The need for an epistemological change in economics

Traditional epistemological theories have fostered an endless debate on dichotomies characterized by forms of objectivism, on the one hand, and forms of relativism/skepticism on the other. Currently, among the deep global social and cultural challenges, the crisis in epistemology is characterized by a radical questioning of the whole matrix within which such dichotomies have been drawn.

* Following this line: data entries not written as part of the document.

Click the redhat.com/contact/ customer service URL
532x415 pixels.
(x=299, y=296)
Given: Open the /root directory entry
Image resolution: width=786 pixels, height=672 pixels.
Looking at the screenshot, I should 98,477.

Taking into account the evolution of Economics as a science, the need for a deep epistemological change has already been pointed out by outstanding economists.  Joseph Schumpeter, for example, rejected the kind of economic thought that mainly favours deductive methods of inquiry – based on mathematical reasoning- because this habit generates analytically unrealistic results that are irrelevant for solving real-world economic problems. Also John Maynard Keynes warned that the understanding of economic phenomena demands not only purely deductive reasoning, but also other methods of inquiry along with the study of other fields of knowledge such as History and Philosophy. Today, Schumpeter’s and Keynes’ criticisms could certainly be levelled at those economists whose beliefs ultimately privilege the adoption of a nominalist bias. This is because, in that approach, the dialogue between the economic theories the economic reality turns out to be abandoned not only in academic research but also in the policy making process.

Considering this background, the shift to Complexity in economic thinking can contribute to substantive epistemological insights in order both to face the contemporary theoretical and methodological challenges and to reject the Cartesian theorization of knowledge under an anthropocentric foundational model of rationality, complete order and truth.

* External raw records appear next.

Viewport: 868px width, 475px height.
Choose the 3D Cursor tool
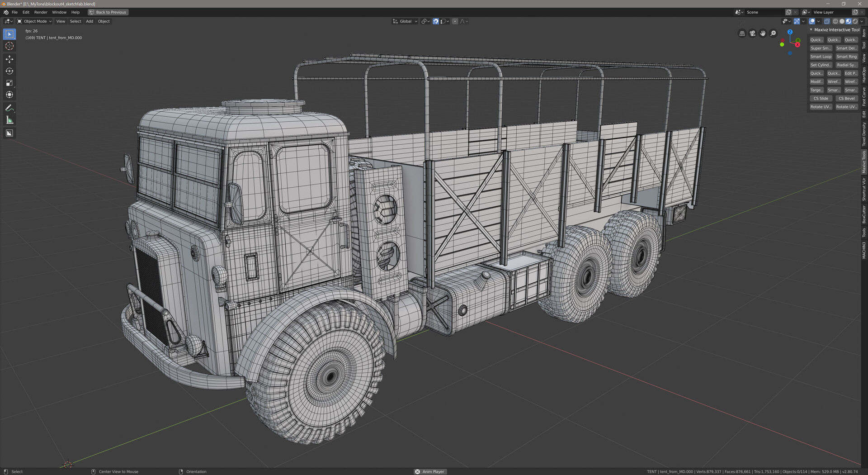(9, 46)
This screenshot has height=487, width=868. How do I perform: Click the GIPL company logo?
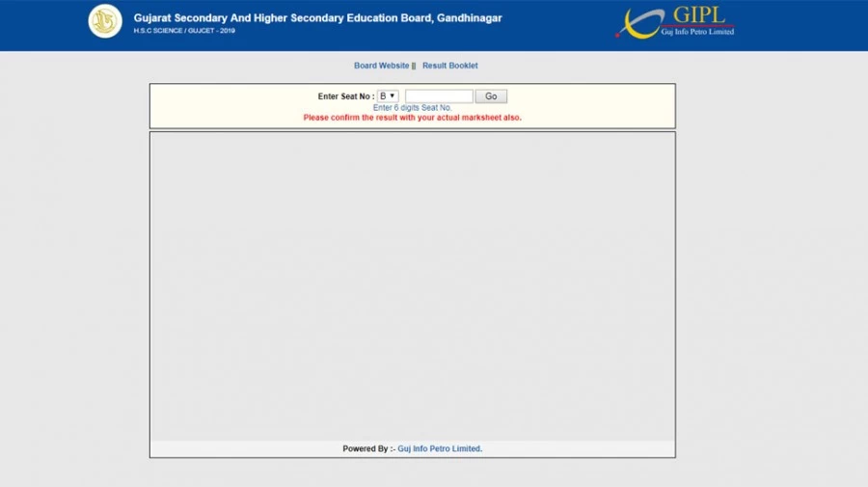(675, 22)
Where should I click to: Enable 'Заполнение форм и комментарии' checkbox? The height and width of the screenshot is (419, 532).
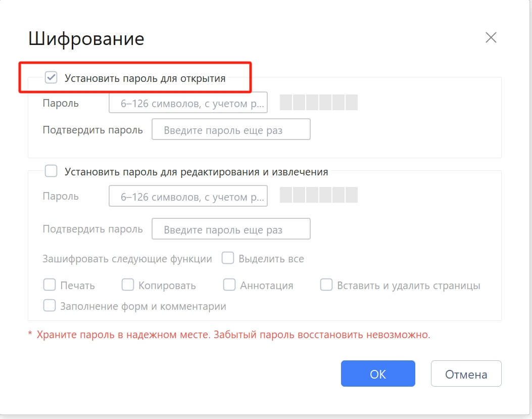(x=50, y=305)
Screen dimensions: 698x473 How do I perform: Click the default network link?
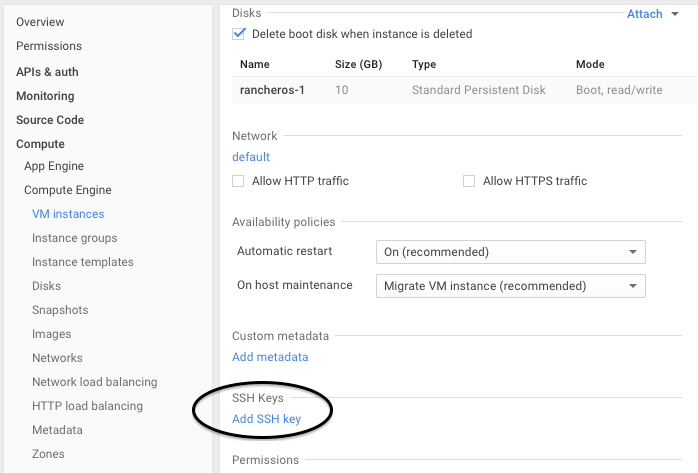tap(251, 157)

The disembedded human subject of Neoclassical economics

As Edward Fullbrook highlights in his recent book Narrative Fixation in Economics, the Cartesian view of human reality has deeply shaped the way Neoclassical Economics theorizes about the economic and social existence (2016, p. 45). Indeed, while emphasizing the relevance of the pure thought of a disembedded human subject, Neoclassical Economics has reinforced the relevance of the Cartesian method of inquiry that moved the so called scientific (true) knowledge out of the general flux of experience.

Descartes reinforced the analytical-synthetic process of reasoning. Following the deductive method of pure inquiry, human knowledge grows through a rigorous chain of ideas. As a consequence, new thoughts arise while the human subject applies deductive reasoning so as to create a chain of ideas that links the most simple to the most complex ones. In this attempt, true knowledge can be obtained. The Cartesian method represents an attempt to extend the mathematical method of inquiry to all of human knowledge in the form of the mathesis universalis.

In the second part of the Discourse of Method, Descartes presented some principles that should be followed in order to acquire knowledge: 1) human beings cannot  admit any ideas that are not absolutely clear; 2) human beings must divide each problem in so many parts as appropriate for its best resolution; 3) human beings should apply deductive reasoning to organize their  thoughts from the simplest to the most complex ones 4) the analytical-synthetic process of reasoning leads to true knowledge.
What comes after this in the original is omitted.